In public comments made in Los Angeles and Sacramento, attorneys from the ACLU of Southern California and the law firm of Munger, Tolles & Olson LLP joined representatives of the United Farm Workers of America and field laborers in calling on Cal/OSHA to make crucial modifications to regulations requiring shade and water for workers, and to focus on preventing and correcting violations by employers.

“We’re glad that the state has finally acknowledged the urgent need to act. But today's announcement is just a baby step that won't increase worker protection,” said Catherine Lhamon, assistant legal director for the ACLU of Southern California. “Years of farmworker deaths and injuries from the heat show that what we need are regulations without exceptions and loopholes, and strong enforcement, not minor changes to a broken system that employers already flout with impunity.”

“Cal/OSHA must cut out the exceptions and loopholes now, and focus on investigating employer compliance, imposing fines and other sanctions where appropriate, collecting fines that have been levied, and creating a role for workers in seeing that regulations are enforced,” Lhamon added.

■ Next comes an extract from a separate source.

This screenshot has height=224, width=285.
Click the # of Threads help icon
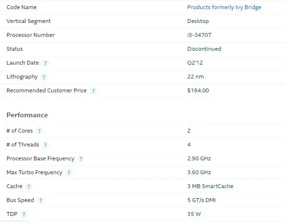point(45,145)
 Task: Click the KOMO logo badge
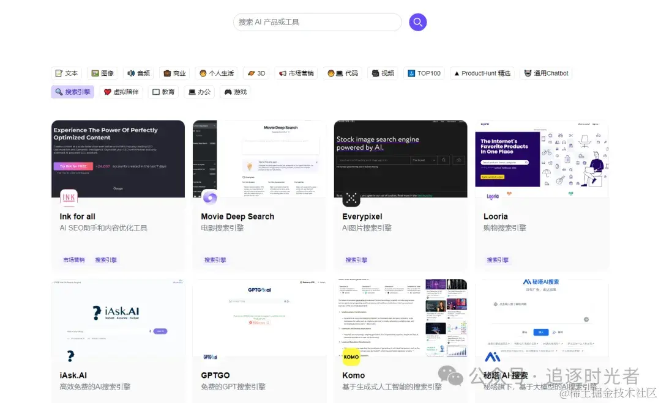[x=351, y=358]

Heat-related illness and deaths are a threat every year in California’s agricultural fields, where 650,000 farmworkers labor in temperatures that regularly exceed 100 degrees as they help produce and harvest crops that feed consumers from Malibu to Massachusetts. Eleven workers have died of heat-related causes since new state regulations became effective in 2005, with six workers dying last summer alone.

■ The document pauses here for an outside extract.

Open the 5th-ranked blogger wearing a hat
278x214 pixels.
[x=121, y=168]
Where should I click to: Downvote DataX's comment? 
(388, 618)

Among the latter was Audon Felix Garcia, 42, who died after spending hours loading grape boxes into a truck in 112-degree weather in Kern County. An ambulance was called to his work site, but he could not be revived. His core body temperature was 108 degrees when he died.

In recent weeks, as California’s withering summer heat arrived, Cal/OSHA discovered that a disturbing number of employers were not complying with the 2005 regulations. However, the agency’s proposed solution is totally insufficient. Among other things, it is full of exceptions and vague language, allowing employers to comply with high-heat procedures only “to the extent practicable,” for example, and enabling them to not provide shade when doing so would be “infeasible.”

In addition, the proposal states that a shaded area must be provided no more than five minutes’ walk away for all workers when temperatures exceed 85 degrees F. But shade that is five minutes’ walk away would require workers -- who are paid by the amount they produce -- to take repeated breaks of at least 15 minutes throughout the day. In other words, they would lose wages as they walk back and forth between shade areas and work sites in the full summer heat.

Farmworkers, like all workers in California, are entitled under the state Constitution to a comprehensive workplace safety system that protects them from workplace injury and death. Similarly, farmworkers and all other California workers are statutorily entitled to Cal/OSHA enforcement of health and safety regulations. But the rampant failures of that enforcement are well-documented and longstanding.

“It’s time for all Californians to let the state know that worker safety is a basic human right that can truly be protected only through better enforcement and regulations, including incentives for employers to comply,” said Brad Phillips, an attorney with Munger, Tolles. “We’ve been asking the state for some time to take immediate action, and we continue to hope that resolving this issue in the courts won’t be necessary. However, we’re prepared to go to court if that’s what is necessary to achieve a system that truly safeguards farmworkers and others who work outdoors.”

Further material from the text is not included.